From the text on metal on metal hip implants, write out the passage starting with "- Loss of hearing—" and going on through "their hearing altogether.", word for word.

==== Document segment ====

Metal on metal hip implant devices have placed an untold number of people at risk, as the grinding of material during movement can lead to the contamination of blood with toxic levels of heavy metals. The buildup of metal in the blood is called metalosis— or metal poisoning— and can have life altering or ending consequences that include severe physical pain, disability, damage to the nervous system and death. These risks were never disclosed to patients, and thousands of claims have been filed against the leading manufacturers of metal on metal hip replacement products due to instances of metalosis linked to hip prosthetics.
The Types of Metal Used in Metal on Metal Hip Replacement Systems are Extremely Dangerous
When pieces of metal grind against one another, very small shavings can be produced that may harm surrounding tissue or make their way into the blood. Our blood already has different metallic compounds within it, but certain metals are toxic to our cells. Those metals, which are found in metal on metal devices include cobalt, chromium, titanium, nickel and molybdenum.
While some people are far more sensitive to these heavy metals than others are, the long term buildup of any toxic metal in the blood is due to have a negative impact on someone’s health. Victims have reported complications ranging from skin diseases to nerve damage to organ damage or even death. The range of conditions that result includes the following.
- Cardiomyopathy— since metalosis can impact the nervous system, it can also impact the signals that are sent to the heart to make sure that it beats in proper rhythm. There are a number of heart conditions that may result.
- Loss of vision— there are varying degrees to which victims may experience vision loss, all the way to blindness.
- Thyroid disease— the thyroid regulates the body’s metabolism and poor thyroid function may cause weight gain, palpitations or mania.
- Loss of hearing— as with vision loss, the degree of hearing loss may vary depending on the extent of the poisoning, but victims may ultimately lose their hearing altogether.

==== Information shown ====

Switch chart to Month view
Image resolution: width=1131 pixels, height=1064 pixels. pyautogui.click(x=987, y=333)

====
==== Information shown ====

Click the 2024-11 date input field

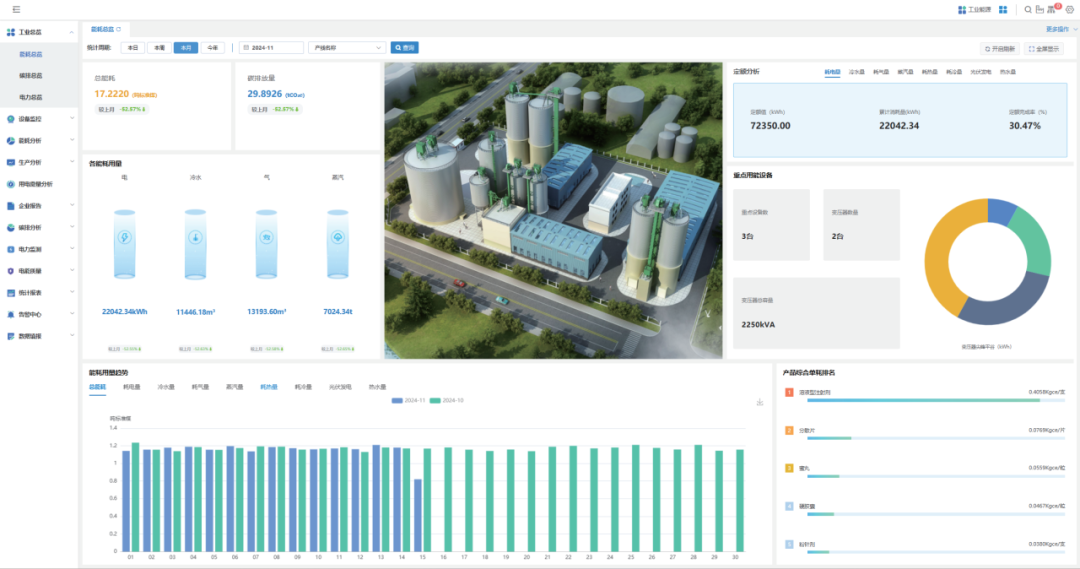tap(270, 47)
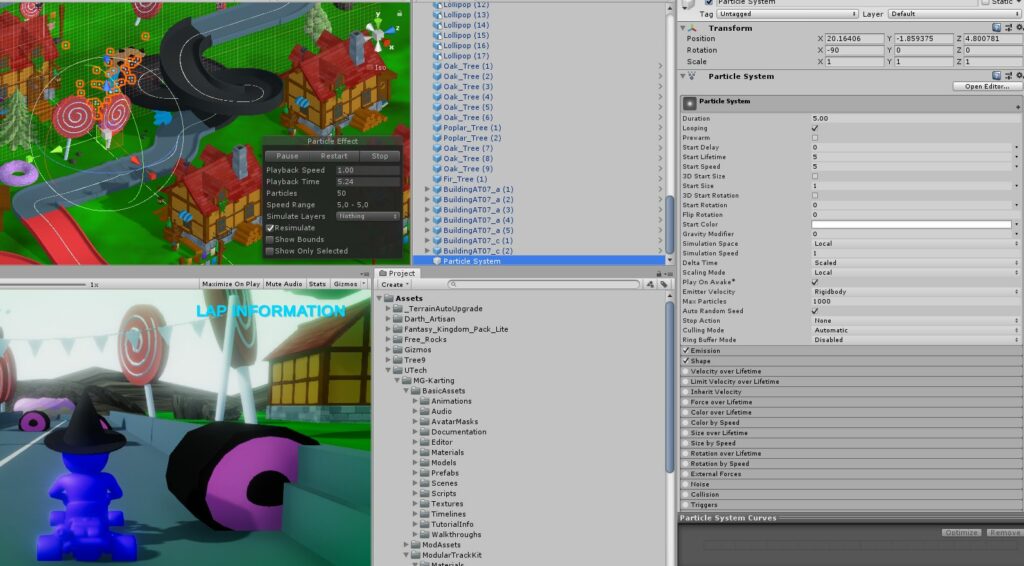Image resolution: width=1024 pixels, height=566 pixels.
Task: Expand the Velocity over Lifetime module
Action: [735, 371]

====
==== Information shown ====

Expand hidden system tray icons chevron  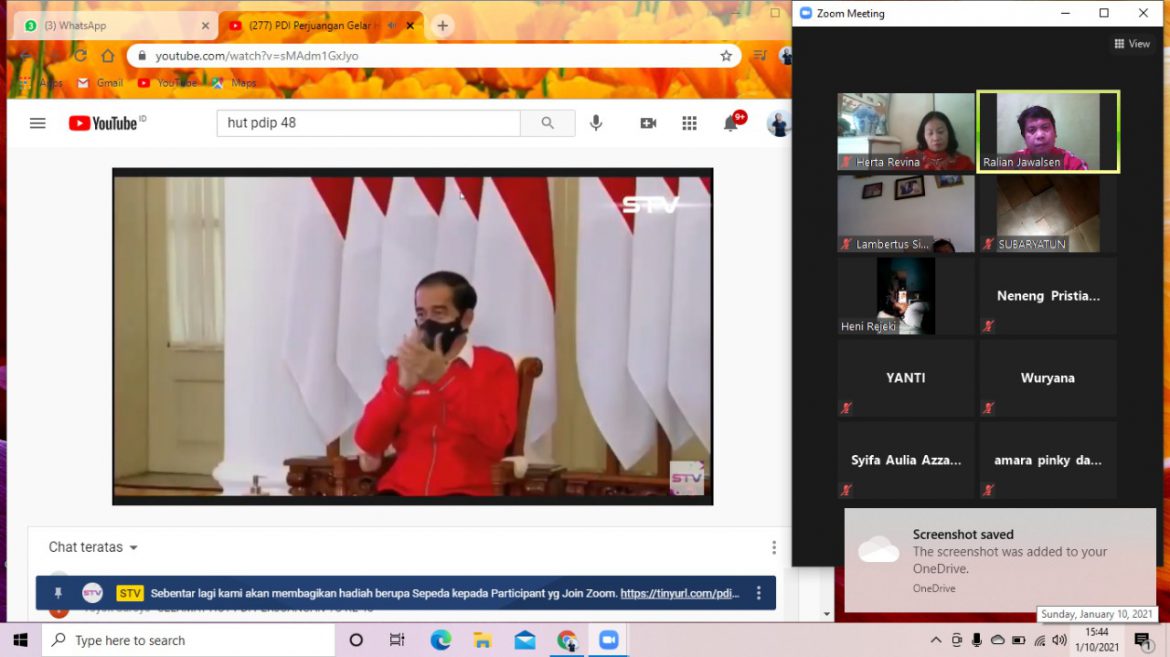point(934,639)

====

== Written answer ==
- Loss of hearing— as with vision loss, the degree of hearing loss may vary depending on the extent of the poisoning, but victims may ultimately lose their hearing altogether.